On a recent sun-drenched morning, Nyla Shepard, a ninth grader at Eli Whitney Tech, approached a white Honda on the corner of Legion and Sherman Avenues, a bottle of lemonade in each hand. The driver shook her head, then redirected her eyes at the road.
“People are gonna do that,” she said, as the light turned green. “You just gotta get used to it.”
Nyla is among the 11 participants in the Gorilla Lemonade youth ambassadors program that started in early July. Its mission, according to Kristen Threatt, co-founder of Gorilla Lemonade, the local beverage supplier with the motto “community over competition”: “teaching our younger generation, through instruction and practical experience, that if you do the work, and do it right, you’ll get rewarded.”
The program, which currently has no tuition requirement, begins at 8:30 a.m. each weekday at its headquarters outside Threatt’s residence on Greenwood Street with stretching, calisthenics, and jogging, followed by prayer.
Then Threatt, who formerly ranked #7 in sales nationally at Frontier Communications, shares lessons on financial literacy, including setting financial goals, book-keeping, and investing; on how to make an effective sales pitch, on how to deal with and keep customers.
“I teach them to maximize their ability to reach people through sales with a smile and the fact that they’re kids,” Threatt said, smiling himself. “But it’s serious too, because we’re asking them to treat the product they’re selling like it’s their own franchise and that’s how they learn the hustle and grind of business.”
Then it’s sales time. The group packs the coolers with bottles — they get bags of ice from a nearby bodega — and wheels them to the intersection of Legion and Sherman. “The first case was given to them at the beginning, those 24 bottles are their start-up capital, and every case after that they invest in themselves to make a profit,” Threatt said.
Each bottle costs $3. Customers can get two for $5.
“Everyone loves the two-for-$5 deal,” said Michael “M.J.” Smith, a fifth grader at Ross-Woodward School, counting the bills from a sale as cars trundled past along Sherman Avenue. He, like all the ambassadors, records each day’s profits and expenses in a notebook. “Kris says we’ll love math, now that we can apply it in the real world,” he said.
“Kris has taught me to be more disciplined with my time, and to think with my head and not with my emotions, and not let the no’s get to me,” said Tradiq Scurry, a sophomore at Hillhouse, relaxing on the steps of Threatt’s house as he finished his lunch — it’s provided by the Eat Up Foundation—beside the empty coolers. “He’s putting us all on the right path.”
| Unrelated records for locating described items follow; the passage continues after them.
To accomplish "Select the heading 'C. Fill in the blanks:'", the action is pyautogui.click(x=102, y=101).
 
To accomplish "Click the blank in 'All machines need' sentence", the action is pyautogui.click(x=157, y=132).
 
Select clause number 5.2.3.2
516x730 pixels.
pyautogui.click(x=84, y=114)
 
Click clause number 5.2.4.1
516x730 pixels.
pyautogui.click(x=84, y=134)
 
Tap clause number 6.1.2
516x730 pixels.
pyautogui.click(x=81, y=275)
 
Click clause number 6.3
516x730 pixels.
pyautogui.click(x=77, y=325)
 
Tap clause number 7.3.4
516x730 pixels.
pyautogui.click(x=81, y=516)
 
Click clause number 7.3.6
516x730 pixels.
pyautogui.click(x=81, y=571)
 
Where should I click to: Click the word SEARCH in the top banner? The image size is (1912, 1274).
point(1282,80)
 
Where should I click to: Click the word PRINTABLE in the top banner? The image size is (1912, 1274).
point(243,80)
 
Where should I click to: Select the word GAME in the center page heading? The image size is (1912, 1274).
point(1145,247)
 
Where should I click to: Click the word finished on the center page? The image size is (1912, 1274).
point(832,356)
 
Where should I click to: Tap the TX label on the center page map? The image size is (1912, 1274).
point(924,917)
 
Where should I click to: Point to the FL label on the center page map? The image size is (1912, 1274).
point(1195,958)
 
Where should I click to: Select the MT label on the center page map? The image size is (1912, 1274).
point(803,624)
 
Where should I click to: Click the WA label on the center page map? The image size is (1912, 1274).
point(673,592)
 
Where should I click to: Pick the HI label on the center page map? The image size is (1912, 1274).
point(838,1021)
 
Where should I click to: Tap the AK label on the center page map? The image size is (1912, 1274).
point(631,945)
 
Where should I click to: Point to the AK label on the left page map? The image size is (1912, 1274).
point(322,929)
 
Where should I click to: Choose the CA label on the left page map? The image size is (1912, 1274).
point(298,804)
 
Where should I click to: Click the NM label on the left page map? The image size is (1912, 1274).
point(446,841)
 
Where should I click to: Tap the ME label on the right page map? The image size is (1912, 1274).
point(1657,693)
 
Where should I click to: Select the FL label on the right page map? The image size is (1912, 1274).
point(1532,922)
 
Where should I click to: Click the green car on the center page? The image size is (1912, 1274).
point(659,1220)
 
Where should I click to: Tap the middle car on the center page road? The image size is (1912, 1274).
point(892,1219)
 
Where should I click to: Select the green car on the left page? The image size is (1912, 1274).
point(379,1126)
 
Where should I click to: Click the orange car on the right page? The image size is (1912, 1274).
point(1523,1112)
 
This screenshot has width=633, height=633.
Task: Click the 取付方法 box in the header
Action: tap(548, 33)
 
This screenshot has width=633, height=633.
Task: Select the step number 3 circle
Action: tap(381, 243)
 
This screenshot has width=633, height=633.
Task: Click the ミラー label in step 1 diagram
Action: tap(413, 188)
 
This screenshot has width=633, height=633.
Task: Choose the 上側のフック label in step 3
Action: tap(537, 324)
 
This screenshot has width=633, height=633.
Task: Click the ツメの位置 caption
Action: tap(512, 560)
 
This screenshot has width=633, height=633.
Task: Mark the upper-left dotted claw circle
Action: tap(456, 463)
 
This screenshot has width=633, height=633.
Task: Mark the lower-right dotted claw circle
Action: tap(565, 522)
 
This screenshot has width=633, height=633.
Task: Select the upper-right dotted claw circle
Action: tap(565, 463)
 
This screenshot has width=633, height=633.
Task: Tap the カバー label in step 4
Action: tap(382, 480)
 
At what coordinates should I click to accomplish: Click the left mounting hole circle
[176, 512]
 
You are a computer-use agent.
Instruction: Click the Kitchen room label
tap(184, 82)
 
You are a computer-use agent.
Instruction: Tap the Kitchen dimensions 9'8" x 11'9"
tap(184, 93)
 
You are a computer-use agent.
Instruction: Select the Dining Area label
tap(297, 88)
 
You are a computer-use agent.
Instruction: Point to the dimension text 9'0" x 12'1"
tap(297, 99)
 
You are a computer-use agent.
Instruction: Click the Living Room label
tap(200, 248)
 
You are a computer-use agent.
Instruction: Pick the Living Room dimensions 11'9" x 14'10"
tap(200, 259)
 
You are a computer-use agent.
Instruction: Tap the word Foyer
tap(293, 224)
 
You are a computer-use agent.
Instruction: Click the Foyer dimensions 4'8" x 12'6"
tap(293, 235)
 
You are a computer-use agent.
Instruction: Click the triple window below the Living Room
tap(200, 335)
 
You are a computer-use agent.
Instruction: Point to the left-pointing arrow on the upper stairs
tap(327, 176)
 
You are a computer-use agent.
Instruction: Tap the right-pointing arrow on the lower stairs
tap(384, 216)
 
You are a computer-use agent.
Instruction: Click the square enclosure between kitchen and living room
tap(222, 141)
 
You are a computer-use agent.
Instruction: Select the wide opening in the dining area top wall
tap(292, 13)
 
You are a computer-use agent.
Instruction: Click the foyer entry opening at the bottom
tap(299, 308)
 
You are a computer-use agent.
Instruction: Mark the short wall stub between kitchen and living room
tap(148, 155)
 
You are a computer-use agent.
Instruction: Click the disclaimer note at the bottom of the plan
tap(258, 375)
“Tradiq showed up one day and asked, ‘Can I be on the team?’” Threatt recalled, as some of the kids tossed a football under the Greenwood oaks, among the after-lunch activities. “I told him, ‘as long as you show leadership.’ Right away I could tell he was a leader.”
Each ambassador, he said, has a gift. M.J., for example, “has that hustle and Tae [Cunningham], he’s good at anything he puts his mind to,” he said. The idea “is to give each young person permission to be themselves, to be their best selves.”
Just then, Gorilla Lemonade co-founder Brian Burkett-Thompson stopped by on his way to work. “Having access to people who can show the hard work it takes to be successful makes a huge difference in someone’s life, especially when there’s not a lot of role models,” he said. “Plus there’s nothing like the feeling you get, that self-esteem, with having a job and earning money.”
“Right?” he asked Shepard, who had just thrown a perfect spiral to Cunningham.
She nodded, a grin lighting her face.